Trey could feel his veins drying like dead worms in the sun as blood pumped from his heart and out his wrist. It drained from him until his pale body completely emptied. He lifted the fingers on his right hand and they poked through the thick plasma like the heads of the Hydra. Trey bent his neck to see that his carcass was the mouth of a river of blood, winding a tortuous path through the desert, moonlight shooting across the surface.
There was a meaty tearing sound, and the bones in Trey's right arm slid easily out through the hole in his wrist. His shoulder popped and followed. Trey watched his skin bubble with the movement underneath. The initial slice in his wrist splayed open like the zipper on a flesh costume as the skin tore up to his elbow.
The train of skeletal pieces serpentined into the river of blood. As each new bone tore free of its sinewy bonding of tissue and muscle, it fused onto the one before it. Trey, lucid as always, felt every brutal tracer of pain.
He screamed suddenly as his spine melded onto the bone-snake and slithered out of his sack of skin.
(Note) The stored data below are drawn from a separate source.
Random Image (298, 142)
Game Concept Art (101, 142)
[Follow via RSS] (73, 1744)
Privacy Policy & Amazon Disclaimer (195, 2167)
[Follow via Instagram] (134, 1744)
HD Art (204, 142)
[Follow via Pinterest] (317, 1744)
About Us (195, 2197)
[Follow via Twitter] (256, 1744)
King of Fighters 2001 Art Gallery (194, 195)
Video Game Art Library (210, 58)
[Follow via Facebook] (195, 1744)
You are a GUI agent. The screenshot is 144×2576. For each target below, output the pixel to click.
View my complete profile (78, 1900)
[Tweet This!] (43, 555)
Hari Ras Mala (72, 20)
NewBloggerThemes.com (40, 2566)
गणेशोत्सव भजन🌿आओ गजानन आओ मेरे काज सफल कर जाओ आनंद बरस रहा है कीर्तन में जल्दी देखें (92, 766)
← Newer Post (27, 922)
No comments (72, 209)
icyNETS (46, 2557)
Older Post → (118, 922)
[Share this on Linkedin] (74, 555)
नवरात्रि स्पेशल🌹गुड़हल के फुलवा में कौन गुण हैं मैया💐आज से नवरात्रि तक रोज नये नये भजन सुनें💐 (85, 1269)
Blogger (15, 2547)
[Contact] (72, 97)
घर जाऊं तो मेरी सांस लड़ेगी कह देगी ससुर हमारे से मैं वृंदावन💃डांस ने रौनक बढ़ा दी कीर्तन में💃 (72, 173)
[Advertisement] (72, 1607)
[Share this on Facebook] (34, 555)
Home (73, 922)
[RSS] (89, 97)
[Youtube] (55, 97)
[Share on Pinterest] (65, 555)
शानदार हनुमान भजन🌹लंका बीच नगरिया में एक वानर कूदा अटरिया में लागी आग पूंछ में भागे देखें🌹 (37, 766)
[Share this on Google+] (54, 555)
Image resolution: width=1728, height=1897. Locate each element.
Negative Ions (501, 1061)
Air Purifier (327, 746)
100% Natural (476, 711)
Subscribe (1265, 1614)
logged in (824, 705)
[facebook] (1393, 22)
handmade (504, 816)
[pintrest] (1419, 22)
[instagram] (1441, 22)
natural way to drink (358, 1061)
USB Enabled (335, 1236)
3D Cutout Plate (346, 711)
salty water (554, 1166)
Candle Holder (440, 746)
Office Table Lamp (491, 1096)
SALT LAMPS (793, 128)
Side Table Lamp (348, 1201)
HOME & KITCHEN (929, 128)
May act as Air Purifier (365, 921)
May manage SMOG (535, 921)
Inch by inch Trey's body deflated like a balloon until every bone had joined together in a long, gnarled, reptilian beast. The new creature swam sinuously on the crest of the blood flow.
Trey's carrion was left behind to be picked apart by vultures, but his consciousness swam the sanguine river with the serpent. The pain became a low constant throb, which was a reprieve compared to the past hours, and the leisurely pace at which he glided through the desert rested his battered mind.